*** Opening of EXERCISE DATA ***

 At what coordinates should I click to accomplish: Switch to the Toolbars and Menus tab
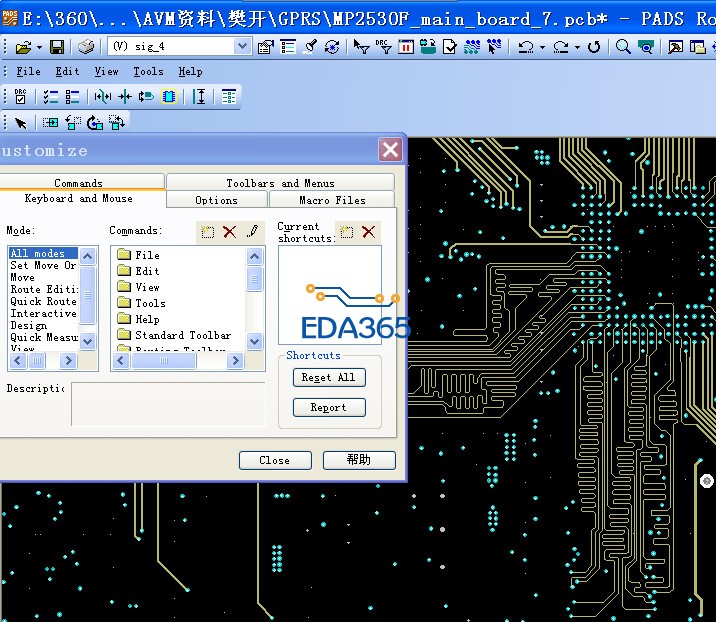(280, 183)

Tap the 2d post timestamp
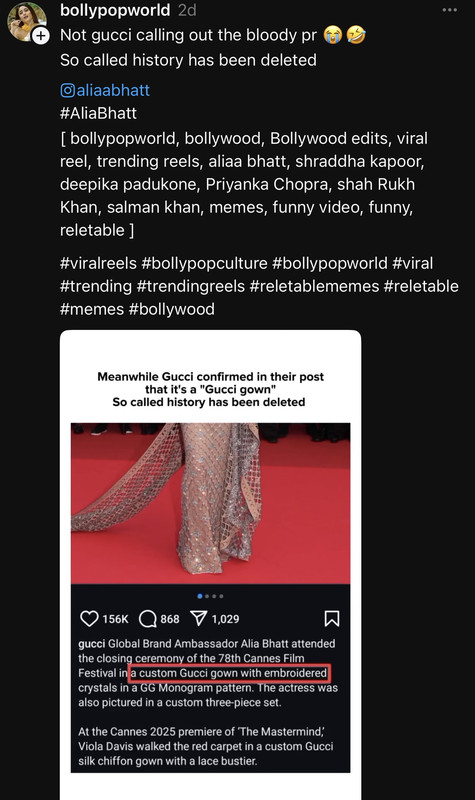187,11
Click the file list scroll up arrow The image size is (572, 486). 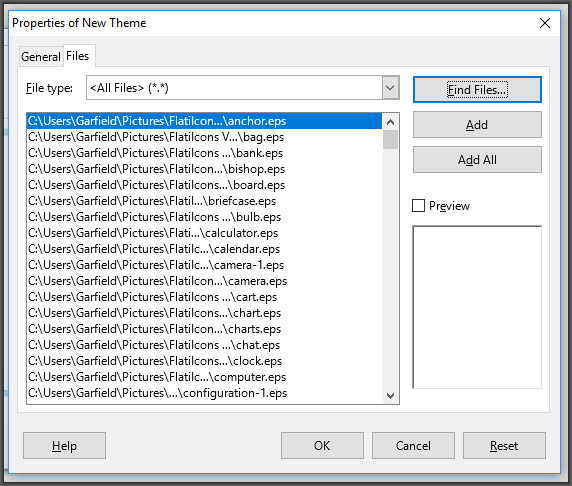[390, 122]
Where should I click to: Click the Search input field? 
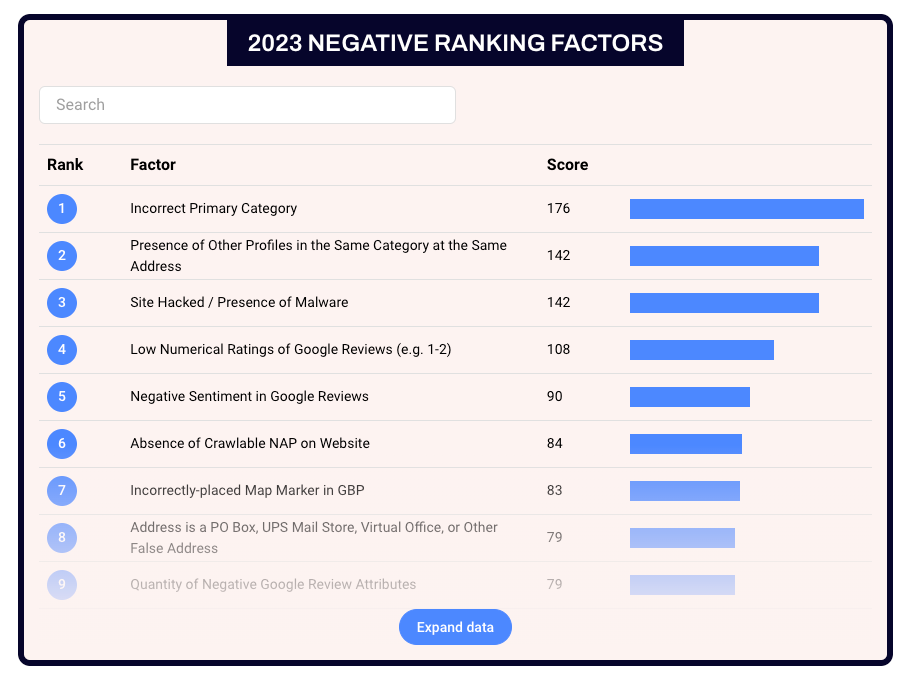247,105
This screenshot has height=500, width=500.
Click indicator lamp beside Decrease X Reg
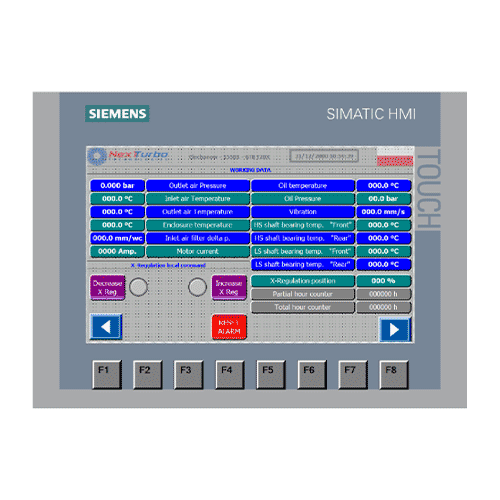[x=138, y=287]
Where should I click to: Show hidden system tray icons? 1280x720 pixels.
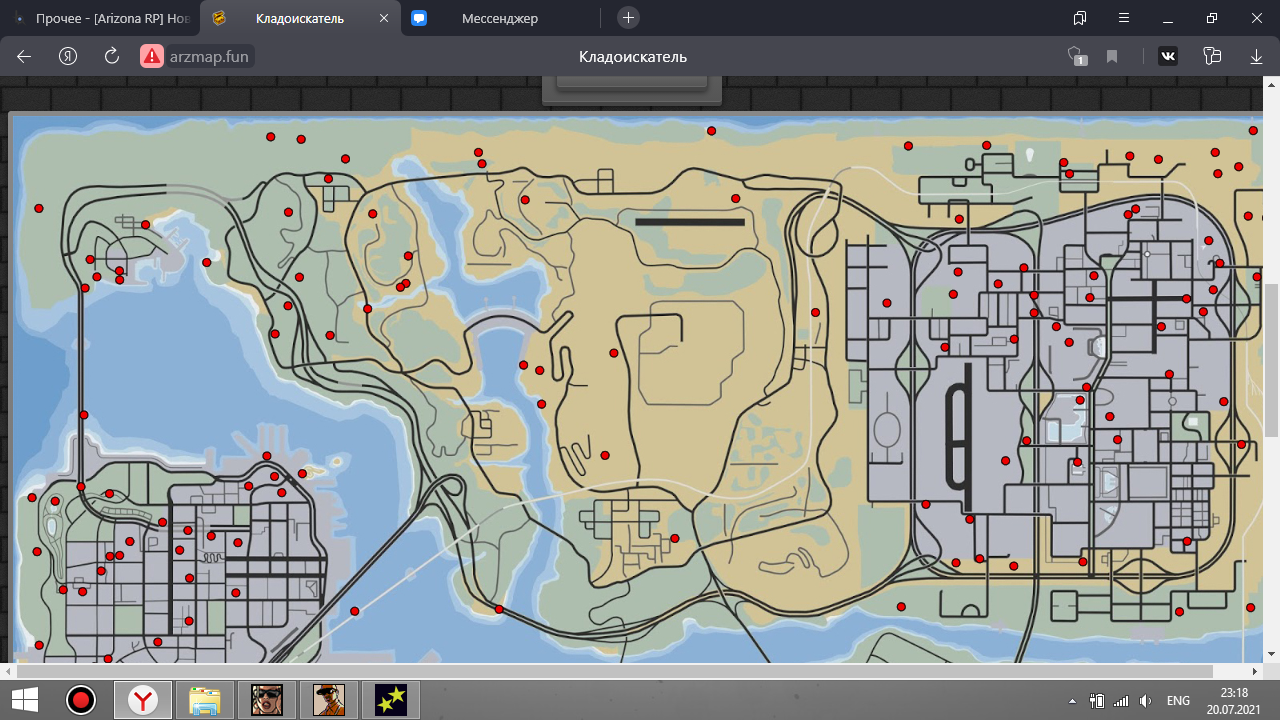coord(1073,701)
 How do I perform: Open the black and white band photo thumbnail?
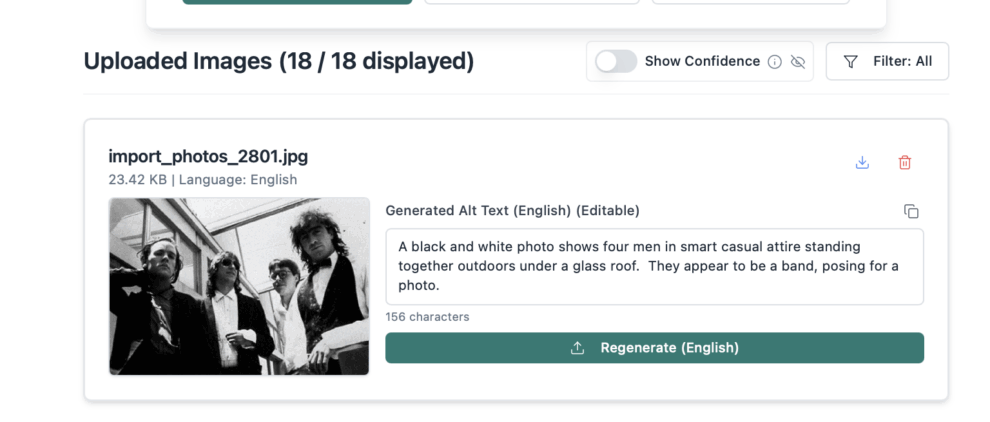[239, 286]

*** Close of EXERCISE DATA ***

WORK REQUIRED >>
The lines from the one holding "This screenshot has height=500, width=500." to the final line of the entries are to be duplicated exactly, and the pictures are to be left out.

FINISHED EXERCISE >>
This screenshot has height=500, width=500.
Click indicator lamp beside Decrease X Reg
[x=138, y=287]
Where should I click to: Show hidden system tray icons? 1280x720 pixels.
coord(1073,701)
 How do I perform: Open the black and white band photo thumbnail?
[239, 286]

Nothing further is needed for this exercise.